During my research, I reviewed previous research literature. I found a difference between the original GAN model (image generation) and the research using this model in other areas (stock price forecasting or time series forecasting).
This is the original code for image generation.
@tf.function
def train_step(images):
noise = tf.random.normal([BATCH_SIZE, noise_dim])
with tf.GradientTape() as gen_tape, tf.GradientTape() as disc_tape:
generated_images = generator(noise, training=True)
real_output = discriminator(images, training=True)
fake_output = discriminator(generated_images, training=True)
gen_loss = generator_loss(fake_output)
disc_loss = discriminator_loss(real_output, fake_output)
gradients_of_generator = gen_tape.gradient(gen_loss, generator.trainable_variables)
gradients_of_discriminator = disc_tape.gradient(disc_loss, discriminator.trainable_variables)
generator_optimizer.apply_gradients(zip(gradients_of_generator, generator.trainable_variables))
discriminator_optimizer.apply_gradients(zip(gradients_of_discriminator, discriminator.trainable_variables))
This is the code using GAN for stock forecasting. (From the paper “Stock price prediction using Generative Adversarial Networks” [1])
@tf.function
def train_step(self, real_x, real_y, yc):
with tf.GradientTape() as gen_tape, tf.GradientTape() as disc_tape:
generated_data = self.generator(real_x, training=True)
generated_data_reshape = tf.reshape(generated_data, [generated_data.shape[0], generated_data.shape[1], 1])
d_fake_input = tf.concat([tf.cast(generated_data_reshape, tf.float64), yc], axis=1)
real_y_reshape = tf.reshape(real_y, [real_y.shape[0], real_y.shape[1], 1])
d_real_input = tf.concat([real_y_reshape, yc], axis=1)
real_output = self.discriminator(d_real_input, training=True)
fake_output = self.discriminator(d_fake_input, training=True)
gen_loss = self.generator_loss(fake_output)
disc_loss = self.discriminator_loss(real_output, fake_output)
gradients_of_generator = gen_tape.gradient(gen_loss, self.generator.trainable_variables)
gradients_of_discriminator = disc_tape.gradient(disc_loss, self.discriminator.trainable_variables)
self.generator_optimizer.apply_gradients(zip(gradients_of_generator, self.generator.trainable_variables))
self.discriminator_optimizer.apply_gradients(
zip(gradients_of_discriminator, self.discriminator.trainable_variables))
return real_y, generated_data, {'d_loss': disc_loss, 'g_loss': gen_loss}
The difference between these two code blocks is that the original code uses random noise data as the initial data for training the generator model.

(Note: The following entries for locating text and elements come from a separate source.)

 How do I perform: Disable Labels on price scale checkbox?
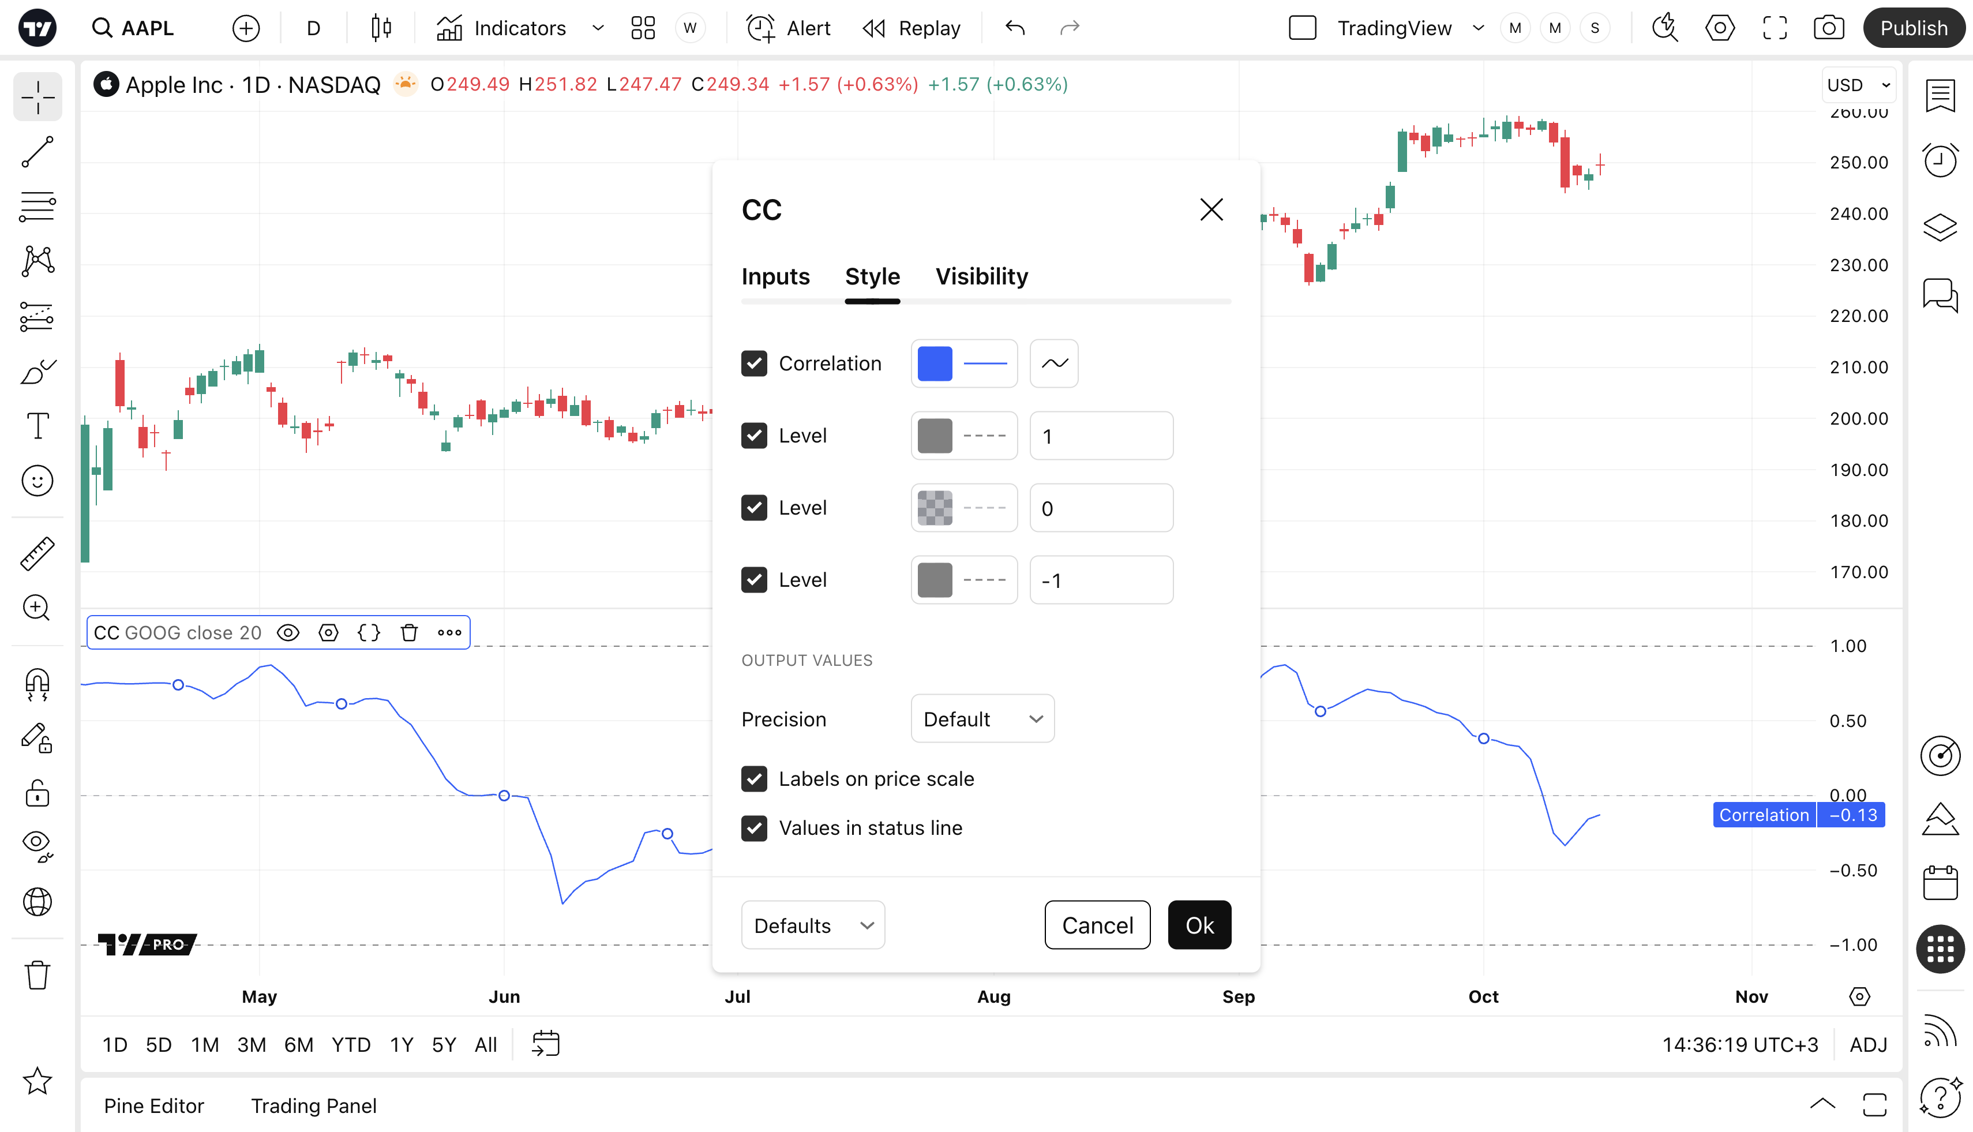tap(754, 779)
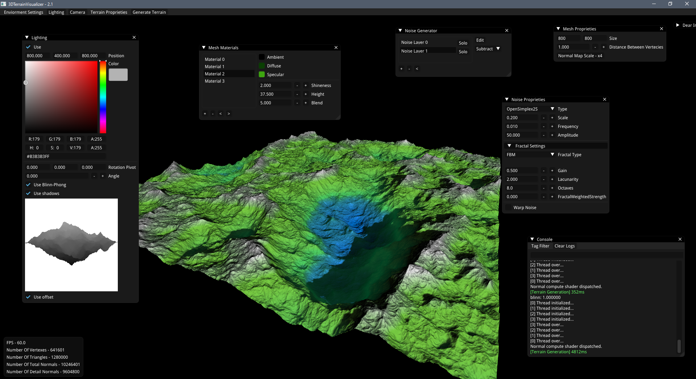Image resolution: width=696 pixels, height=379 pixels.
Task: Increase the Octaves value
Action: [x=552, y=188]
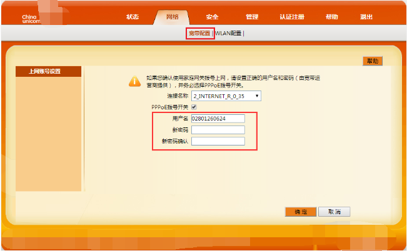The height and width of the screenshot is (251, 407).
Task: Select the 网络 tab in the top navigation
Action: click(x=171, y=17)
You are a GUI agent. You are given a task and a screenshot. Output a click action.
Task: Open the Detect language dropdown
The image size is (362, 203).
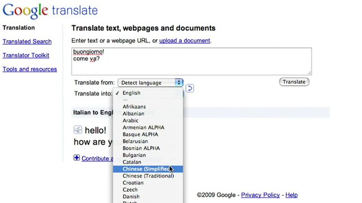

In contrast, the second block uses the real training data, in this case, other features, such as HIGH, LOW, OPEN, and COUNT, except the closing price (CLOSE) since the model will forecast later, as the initial input.

For this reason, the generator model for stock forecasting acts as a model to predict the closing price of the next date from the stock data of previous dates. In contrast, the generator model for image generation employs a random matrix as an input, and attempts to generate an output close to the real output without having a foundation knowledge or existing features from the real images fed to the model as the initial point.

As mentioned above, the GAN model is a competition between two models to achieve their objective function (minimizing generator loss and maximizing discriminator loss). The generator has to predict/generate the output to fool the discriminator, while the discriminator must not be fooled by its opponent. Therefore, it can expand to a broad range of implementations.
I wrote this blog post mainly because I will shift my research interest from time series forecasting to another research area. I want to leave what I have studied so far for further review.
I have uploaded my code, report, and presentation at the end of my blog in this repository. You can take a look at it.
Thank you for reading.
REFERENCE
[1] H. Lin, C. Chen, G. Huang, and A. Jafari, “Stock price prediction using Generative Adversarial Networks”, Journal of Computer Science, vol. 17, no. 3, pp. 188–196, 2021.